Rotation Matrix¶

A 3x3 direction cosine matrix (DCM) in SO(3). The RotationMatrix class wraps a (3, 3) JAX array and validates that the matrix is orthogonal with determinant +1 on construction.

Construction¶

From Nine Elements¶

Pass all nine matrix elements in row-major order:

import math
from astrojax import RotationMatrix

s2 = math.sqrt(2.0) / 2.0
r = RotationMatrix(
    1.0, 0.0, 0.0,
    0.0, s2,  s2,
    0.0, -s2, s2,
)

From a 3x3 Array¶

import jax.numpy as jnp

data = jnp.eye(3)
r = RotationMatrix.from_matrix(data)

# Skip SO(3) validation when the matrix is known to be valid
r = RotationMatrix.from_matrix(data, validate=False)

Axis Rotation Factory Methods¶

The class provides factory methods that delegate to the elementary rotation functions:

rx = RotationMatrix.rotation_x(45.0, use_degrees=True)
ry = RotationMatrix.rotation_y(30.0, use_degrees=True)
rz = RotationMatrix.rotation_z(60.0, use_degrees=True)

Properties¶

All nine matrix elements are accessible as read-only properties r11 through r33:

r = RotationMatrix.rotation_x(45.0, use_degrees=True)
print(r.r11, r.r12, r.r13)  # first row

The underlying array can be retrieved with to_matrix():

data = r.to_matrix()  # shape (3, 3) JAX array

Composition¶

Matrix multiplication composes rotations or rotates vectors:

import jax.numpy as jnp

rx = RotationMatrix.rotation_x(45.0, use_degrees=True)
ry = RotationMatrix.rotation_y(30.0, use_degrees=True)

# Compose two rotations
r_combined = rx * ry

# Rotate a vector
v = jnp.array([1.0, 0.0, 0.0])
v_rotated = r_combined * v

SO(3) Validation¶

The constructor and from_matrix(validate=True) check that:

\(R^T R \approx I\) (orthogonality)
\(\det(R) \approx +1\) (proper rotation, not a reflection)

If validation fails, a ValueError is raised.
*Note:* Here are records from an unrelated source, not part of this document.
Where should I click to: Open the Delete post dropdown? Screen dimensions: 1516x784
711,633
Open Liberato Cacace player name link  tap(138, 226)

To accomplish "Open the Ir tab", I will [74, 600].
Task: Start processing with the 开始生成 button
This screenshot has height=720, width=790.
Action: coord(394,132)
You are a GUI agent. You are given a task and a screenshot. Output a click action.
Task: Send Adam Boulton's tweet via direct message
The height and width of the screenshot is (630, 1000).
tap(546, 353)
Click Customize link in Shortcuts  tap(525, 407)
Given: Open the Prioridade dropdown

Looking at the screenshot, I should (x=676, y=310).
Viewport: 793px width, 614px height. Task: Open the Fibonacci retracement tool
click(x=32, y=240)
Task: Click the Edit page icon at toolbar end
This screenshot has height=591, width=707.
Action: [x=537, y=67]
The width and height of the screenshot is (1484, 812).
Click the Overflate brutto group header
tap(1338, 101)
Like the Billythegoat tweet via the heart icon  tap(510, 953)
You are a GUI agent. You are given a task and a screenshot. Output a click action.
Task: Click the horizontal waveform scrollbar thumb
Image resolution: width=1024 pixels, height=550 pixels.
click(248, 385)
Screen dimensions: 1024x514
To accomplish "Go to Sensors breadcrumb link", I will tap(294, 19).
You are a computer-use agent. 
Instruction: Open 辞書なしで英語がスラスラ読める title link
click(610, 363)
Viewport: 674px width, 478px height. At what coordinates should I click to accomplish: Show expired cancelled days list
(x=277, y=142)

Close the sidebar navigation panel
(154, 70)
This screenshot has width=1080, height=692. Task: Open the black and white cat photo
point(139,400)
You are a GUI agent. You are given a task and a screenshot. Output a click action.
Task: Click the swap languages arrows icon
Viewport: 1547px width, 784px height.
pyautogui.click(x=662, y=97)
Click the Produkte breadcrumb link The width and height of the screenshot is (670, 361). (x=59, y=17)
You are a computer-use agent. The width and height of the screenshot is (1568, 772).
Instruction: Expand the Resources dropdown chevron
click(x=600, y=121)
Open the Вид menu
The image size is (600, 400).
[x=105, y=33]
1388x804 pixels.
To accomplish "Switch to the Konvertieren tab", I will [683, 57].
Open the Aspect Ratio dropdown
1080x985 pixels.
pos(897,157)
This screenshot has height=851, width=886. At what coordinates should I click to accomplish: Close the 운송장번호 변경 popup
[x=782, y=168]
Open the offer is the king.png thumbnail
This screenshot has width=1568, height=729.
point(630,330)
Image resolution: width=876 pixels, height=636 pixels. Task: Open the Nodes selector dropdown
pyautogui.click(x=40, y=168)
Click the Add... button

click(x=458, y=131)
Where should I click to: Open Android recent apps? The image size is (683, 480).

Use _from_internal() or from_matrix(validate=False) when the matrix is already known to be valid (e.g., from conversion outputs or pytree unflatten).

Conversions¶

from astrojax import Quaternion, EulerAngle, EulerAngleOrder, EulerAxis

r = RotationMatrix.rotation_z(45.0, use_degrees=True)

# To other representations
q = r.to_quaternion()
e = r.to_euler_angle(EulerAngleOrder.ZYX)
ea = r.to_euler_axis()

# From other representations
r2 = RotationMatrix.from_quaternion(q)
r3 = RotationMatrix.from_euler_angle(e)
r4 = RotationMatrix.from_euler_axis(ea)